■ SOURCE EXTRACT
This is the official page of the research team "InterLeptons" at the High Energy Physics Institute of the Austrian Academy of Sciences. The team, led by Dr. Gianluca Inguglia, is funded under the grant agreement nr. 947006 of the Starting Grant award offered by the European Research Council (ERC). The research activities of the team will be described and kept up-to-date on these pages.
The aim InterLeptons is to unveil the new physics nature of the so-called flavor anomalies implementing a bottom-up approach based on the studies of data collected at the Belle II experiment, located in the interaction region of the Super-KEKB collider. The team focuses on final state events containing leptons and a large amount of missing energy. The results of the searches will be interpreted in terms of low mass dark matter, new forces/interactions, and in terms of lepton flavor violating and lepton flavor non-universal couplings.
InterLeptons brings a significant advancement of a new research area in Austria with the potential of revolutionizing particle physics.

■ TASK 1
Set down the InterLeptons page word for word from "The aim InterLeptons" up to and including "revolutionizing particle physics.".
■ TASK 2
According to the InterLeptons page, who leads the team?
Rely only on the InterLeptons page for what follows.

■ Saved entries
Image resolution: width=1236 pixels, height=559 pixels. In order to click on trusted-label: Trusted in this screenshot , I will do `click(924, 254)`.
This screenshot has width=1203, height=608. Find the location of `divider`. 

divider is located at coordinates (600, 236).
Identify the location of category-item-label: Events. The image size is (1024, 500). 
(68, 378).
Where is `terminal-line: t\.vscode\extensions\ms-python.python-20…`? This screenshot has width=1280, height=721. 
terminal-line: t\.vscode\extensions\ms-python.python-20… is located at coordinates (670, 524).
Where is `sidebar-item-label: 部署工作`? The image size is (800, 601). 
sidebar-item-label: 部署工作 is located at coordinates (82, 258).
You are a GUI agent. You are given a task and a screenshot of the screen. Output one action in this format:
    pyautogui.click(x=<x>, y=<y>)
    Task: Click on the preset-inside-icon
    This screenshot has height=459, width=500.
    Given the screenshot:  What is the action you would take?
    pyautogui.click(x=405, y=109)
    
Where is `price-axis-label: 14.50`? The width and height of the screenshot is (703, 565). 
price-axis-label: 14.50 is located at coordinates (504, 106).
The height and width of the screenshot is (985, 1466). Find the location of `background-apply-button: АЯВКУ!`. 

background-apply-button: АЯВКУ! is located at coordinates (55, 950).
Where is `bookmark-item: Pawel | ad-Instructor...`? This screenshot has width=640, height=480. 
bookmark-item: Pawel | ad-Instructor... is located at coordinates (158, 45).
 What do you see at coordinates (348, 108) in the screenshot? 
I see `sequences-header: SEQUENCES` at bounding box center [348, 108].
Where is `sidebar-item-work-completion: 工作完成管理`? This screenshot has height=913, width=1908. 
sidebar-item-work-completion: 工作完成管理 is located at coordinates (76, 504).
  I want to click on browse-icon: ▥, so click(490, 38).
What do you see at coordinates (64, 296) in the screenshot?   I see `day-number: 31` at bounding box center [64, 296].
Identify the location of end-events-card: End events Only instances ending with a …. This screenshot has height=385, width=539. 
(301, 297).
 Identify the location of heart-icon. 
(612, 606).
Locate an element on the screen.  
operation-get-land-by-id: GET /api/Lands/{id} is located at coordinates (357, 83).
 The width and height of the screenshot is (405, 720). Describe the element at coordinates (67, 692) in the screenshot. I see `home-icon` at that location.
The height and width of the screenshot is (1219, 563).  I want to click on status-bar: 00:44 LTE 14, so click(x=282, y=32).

■ YOUR SOLUTION 1
The aim InterLeptons is to unveil the new physics nature of the so-called flavor anomalies implementing a bottom-up approach based on the studies of data collected at the Belle II experiment, located in the interaction region of the Super-KEKB collider. The team focuses on final state events containing leptons and a large amount of missing energy. The results of the searches will be interpreted in terms of low mass dark matter, new forces/interactions, and in terms of lepton flavor violating and lepton flavor non-universal couplings.
InterLeptons brings a significant advancement of a new research area in Austria with the potential of revolutionizing particle physics.

■ YOUR SOLUTION 2
Dr. Gianluca Inguglia